Using Executive Function Principles to Build More Effective Employment and Human Service Programs
In This April 2015 Issue
Over the last year, we have made significant progress in identifying ways in which human service programs can use executive function principles to build better programs. Our plan is to use this monthly newsletter to share what we have learned with you. Here is what you can expect in future newsletters:
- Details on upcoming webinars (see below for the first webinar on May 20, 2015)
- Information on key executive function principles and how they can be used to design and deliver employment and other human services in new ways
- Tools that you can use to integrate executive function principles into your programs
- Links to additional resources
The impetus for this work comes from Frontiers of Innovation, a project of the Center on the Developing Child at Harvard University that posits that building adult capabilities is an important strategy for achieving “breakthrough outcomes” for children (but is also relevant for adults without children). This 5-minute video describes their theory of change. As its name implies, a key feature of the work of Frontiers of Innovation is to encourage human service programs to think outside the box and come up with new ideas that will produce better short and long-term outcomes. Our hope is that by providing a forum for sharing new information and innovative ideas, we can contribute to that endeavor.

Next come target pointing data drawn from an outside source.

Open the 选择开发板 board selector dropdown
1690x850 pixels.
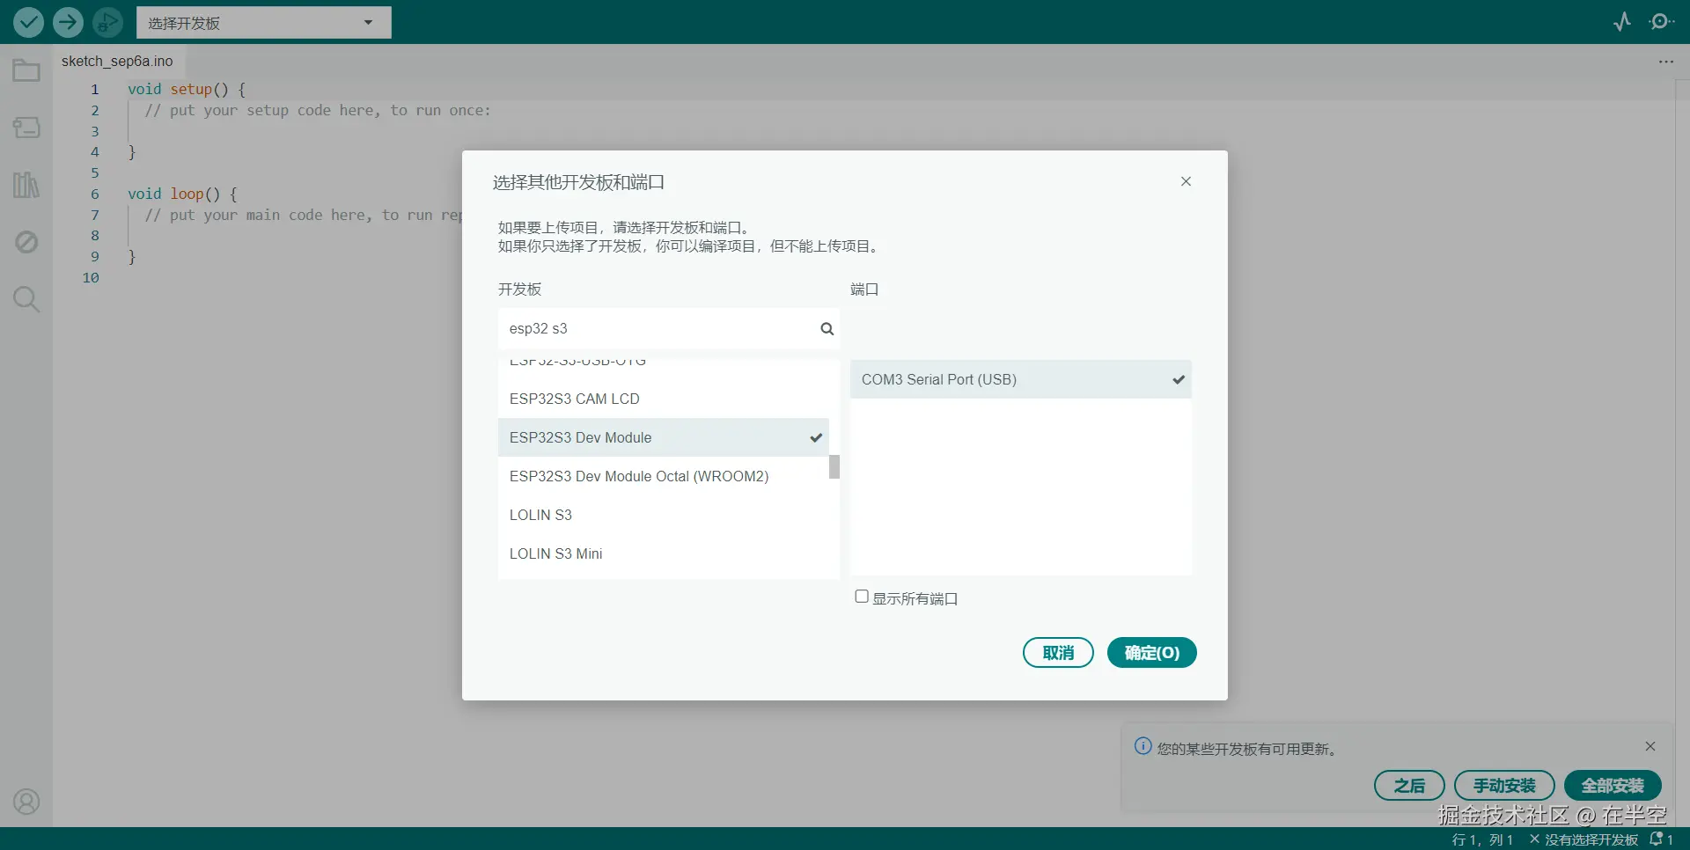[x=263, y=22]
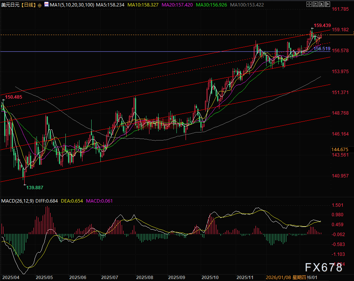Click the orange circle icon beside 日线
The width and height of the screenshot is (354, 281).
(x=40, y=5)
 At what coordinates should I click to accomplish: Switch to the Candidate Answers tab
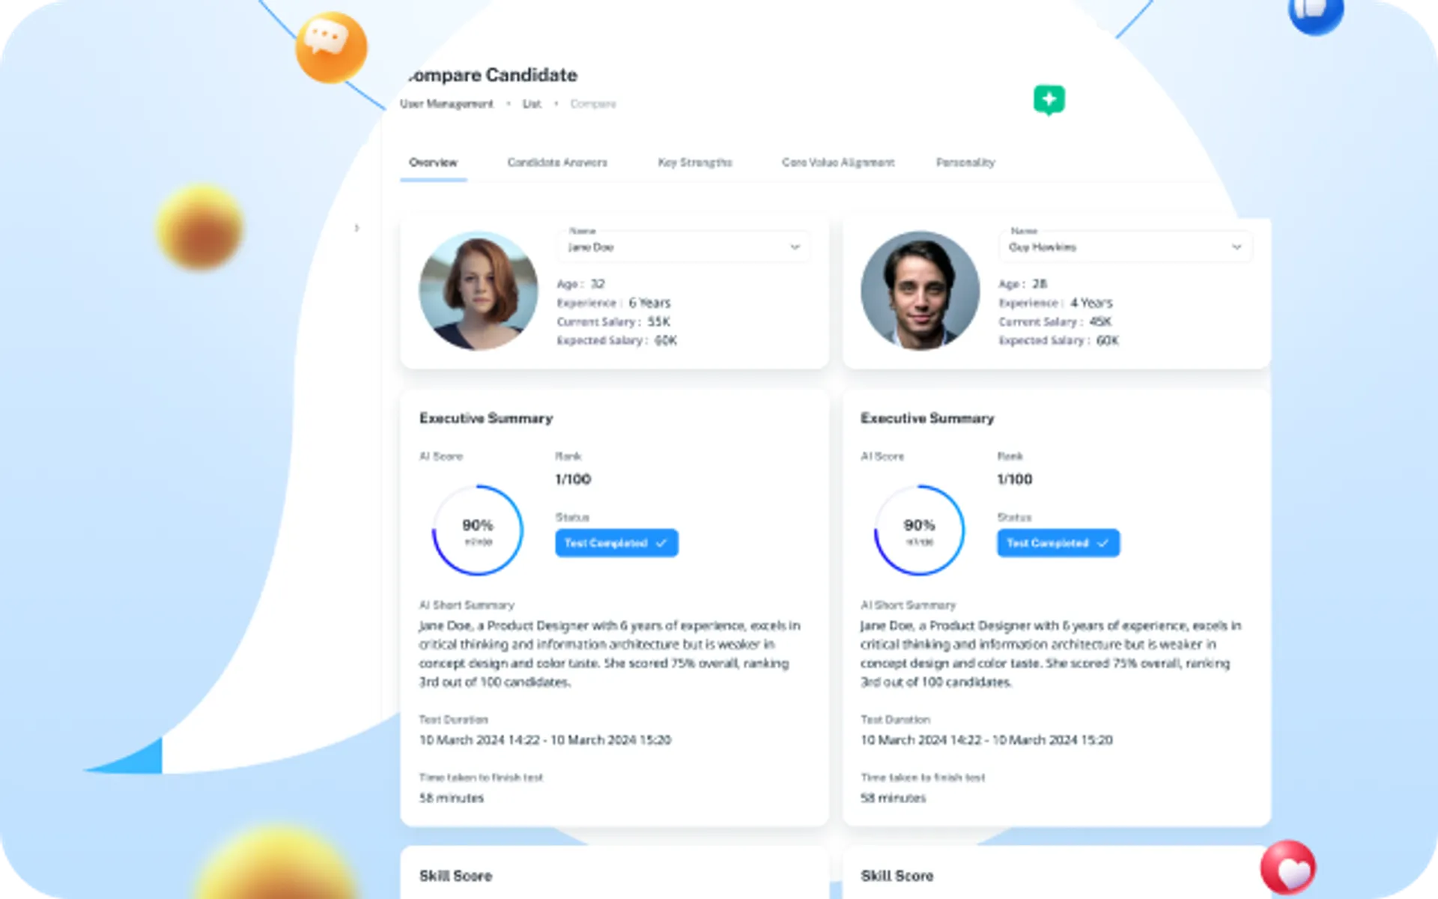pyautogui.click(x=557, y=163)
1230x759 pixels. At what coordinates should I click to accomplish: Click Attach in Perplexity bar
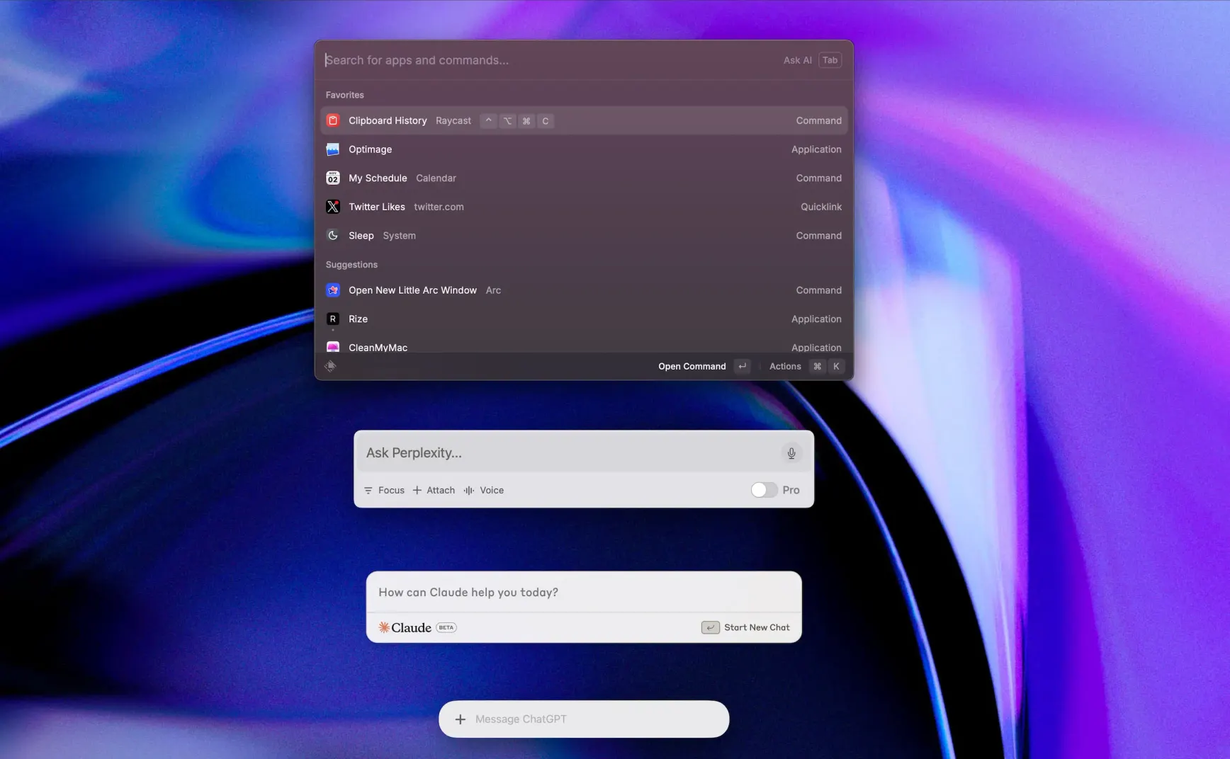[434, 490]
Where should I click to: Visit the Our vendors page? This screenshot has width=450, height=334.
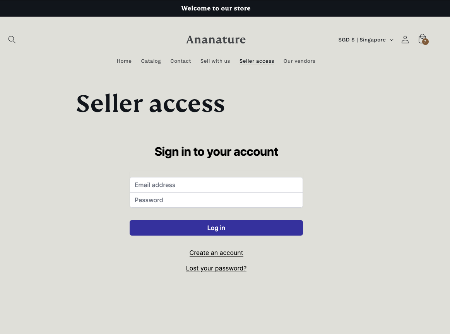coord(299,61)
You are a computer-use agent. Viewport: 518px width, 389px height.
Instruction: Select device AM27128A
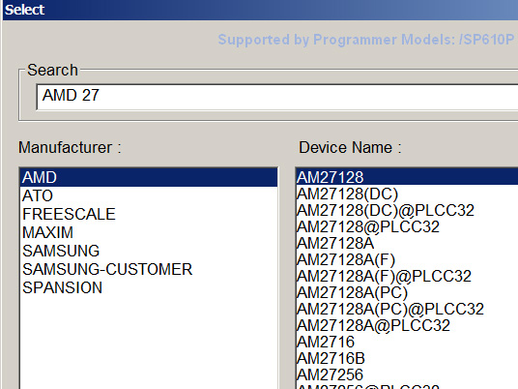[x=407, y=243]
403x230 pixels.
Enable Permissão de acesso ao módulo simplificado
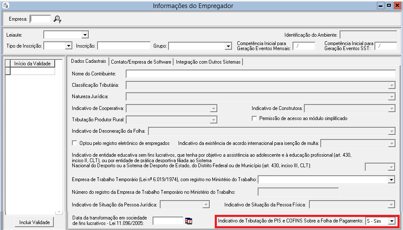[x=254, y=119]
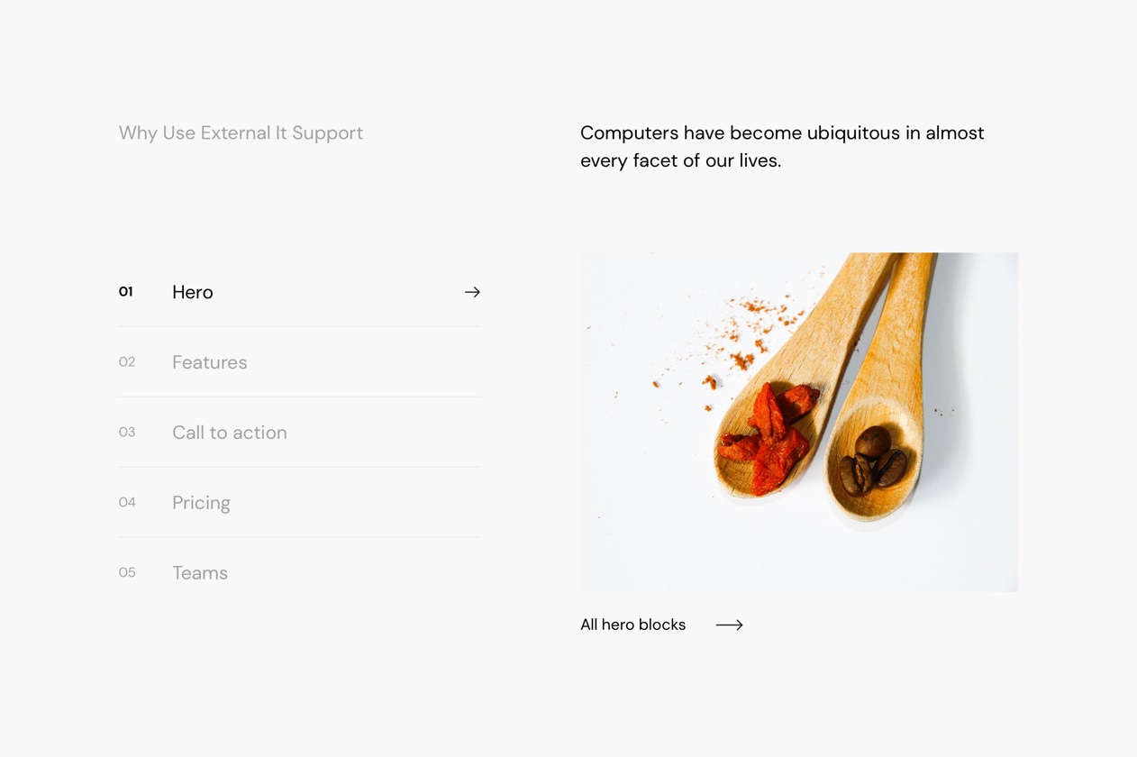Click the number 02 label
Screen dimensions: 1137x757
[x=127, y=361]

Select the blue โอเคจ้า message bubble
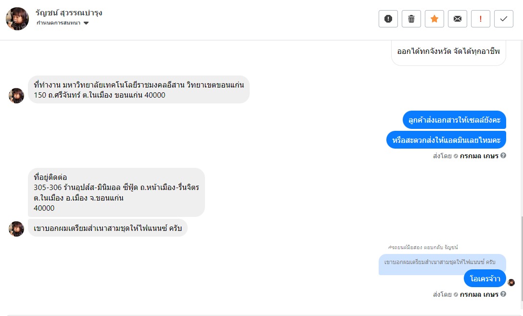pos(485,278)
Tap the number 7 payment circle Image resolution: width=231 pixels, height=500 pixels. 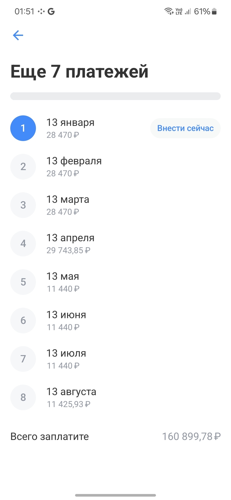(23, 359)
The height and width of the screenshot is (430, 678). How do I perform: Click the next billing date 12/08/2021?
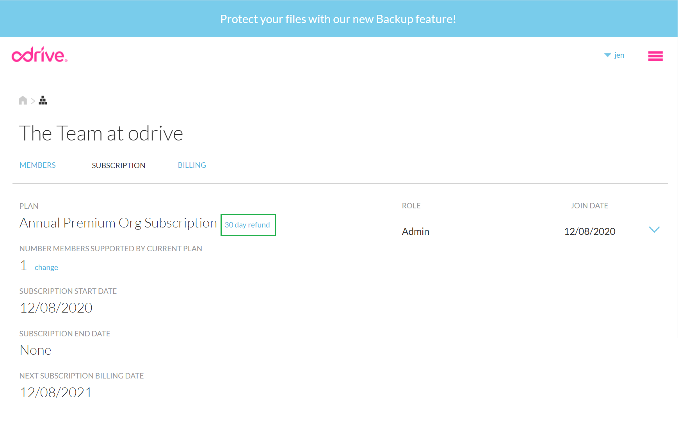pos(56,393)
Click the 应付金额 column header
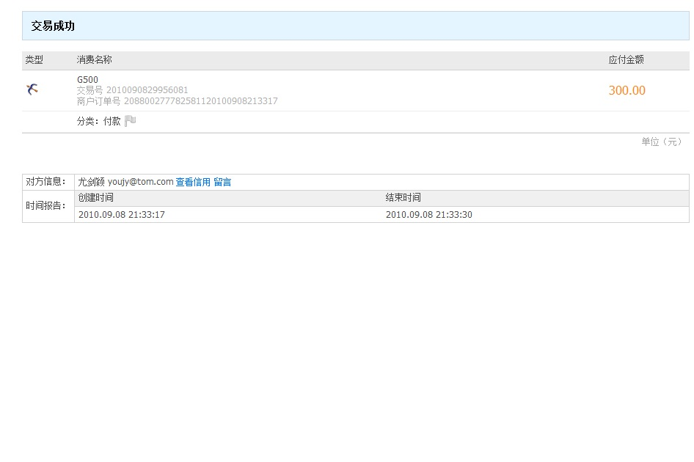The width and height of the screenshot is (694, 462). (626, 60)
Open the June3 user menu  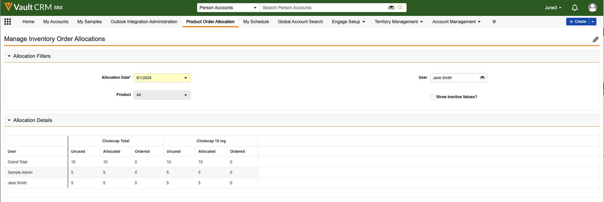pyautogui.click(x=553, y=8)
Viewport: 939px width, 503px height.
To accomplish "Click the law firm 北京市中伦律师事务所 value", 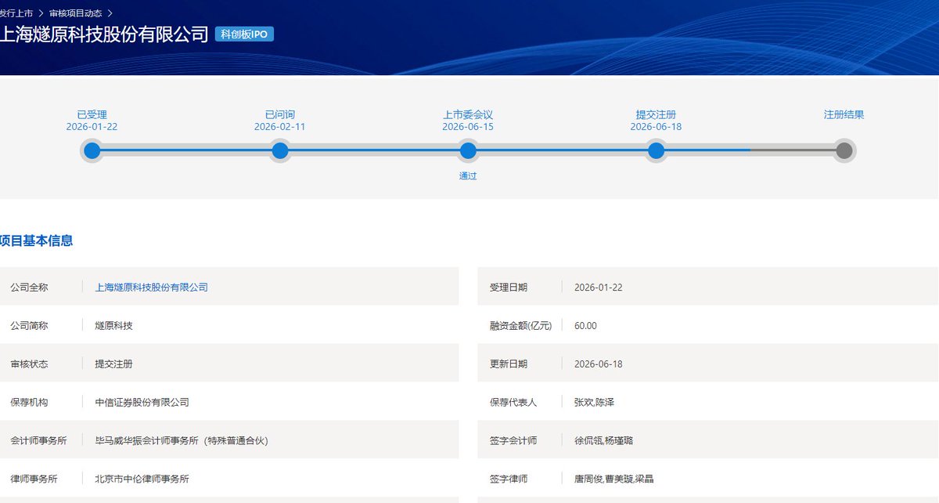I will click(x=142, y=479).
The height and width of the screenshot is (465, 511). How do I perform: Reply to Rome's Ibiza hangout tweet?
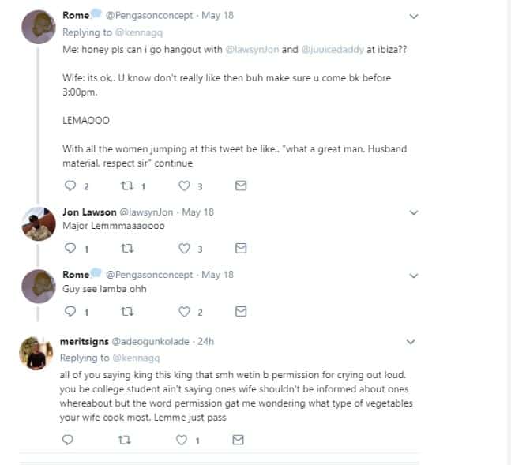click(x=69, y=186)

Adult Executive Functions: What They Are and Why They Matter
Presenter: Silvia Bunge, Associate Professor, University of California, Berkeley
Date: May 20, 2015
Time: 1:30 to 2:30 PM (EDT)
On May 20th, we will launch a monthly webinar series that will provide human service professionals an opportunity to hear from experts in the field and program administrators that are using executive function principles in their work. In the first webinar, Silvia Bunge, Associate Professor, Department of Psychology and Director of the Building Blocks of Cognition Laboratory, University of California at Berkeley, will provide an overview of the science behind executive functions with an explicit focus on adults. Silvia is a leading neuroscientist who excels at making technical information accessible and relevant to practitioners.